Jeriel is going to invest \( \$ 2,400 \) and leave it in an account for 13 years. Assuming the interest is compounded quarterly, what interest rate, to the nearest hundredth of a percent, would be required in order for Jeriel to end up with \( \$ 3,800 \) ?

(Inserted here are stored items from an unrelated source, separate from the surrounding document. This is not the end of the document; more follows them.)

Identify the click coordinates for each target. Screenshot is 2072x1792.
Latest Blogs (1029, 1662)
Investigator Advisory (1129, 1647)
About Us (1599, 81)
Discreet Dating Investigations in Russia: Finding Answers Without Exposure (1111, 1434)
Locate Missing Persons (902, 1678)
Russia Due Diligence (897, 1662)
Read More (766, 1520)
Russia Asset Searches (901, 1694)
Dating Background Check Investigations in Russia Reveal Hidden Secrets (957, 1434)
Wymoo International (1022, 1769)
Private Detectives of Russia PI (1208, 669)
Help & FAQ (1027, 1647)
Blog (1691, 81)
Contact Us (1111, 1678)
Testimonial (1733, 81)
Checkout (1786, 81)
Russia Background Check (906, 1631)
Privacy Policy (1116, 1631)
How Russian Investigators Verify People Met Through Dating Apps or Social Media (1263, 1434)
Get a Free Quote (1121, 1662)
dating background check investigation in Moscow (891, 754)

To solve this problem, we can use the compound interest formula: \[ A = P \left(1 + \frac{r}{n}\right)^{nt} \] Where: - \( A \) is the amount of money accumulated after n years, including interest. - \( P \) is the principal amount (the initial amount of money). - \( r \) is the annual interest rate (in decimal). - \( n \) is the number of times that interest is compounded per year. - \( t \) is the number of years the money is invested. In this instance, we have: - \( A = 3800 \) - \( P = 2400 \) - \( n = 4 \) (quarterly) - \( t = 13 \) We need to solve for \( r \). Rearranging the formula gives us: \[ 3800 = 2400 \left(1 + \frac{r}{4}\right)^{4 \times 13} \] We can simplify and isolate the term with \( r \): \[ \frac{3800}{2400} = \left(1 + \frac{r}{4}\right)^{52} \] Calculating the left side: \[ \frac{3800}{2400} \approx 1.5833 \] Now taking the 52nd root: \[ 1 + \frac{r}{4} = 1.5833^{\frac{1}{52}} \] Calculating \( 1.5833^{\frac{1}{52}} \) gives approximately: \[ 1 + \frac{r}{4} \approx 1.01026 \] Subtracting 1 and then multiplying by 4 to solve for \( r \): \[ \frac{r}{4} \approx 0.01026 \] \[ r \approx 0.04104 \] To convert it into a percentage, multiply by 100, giving us: \[ r \approx 4.10\% \] Thus, the interest rate required for Jeriel to end up with \( \$3,800 \) after 13 years, compounded quarterly, is approximately **4.10%**.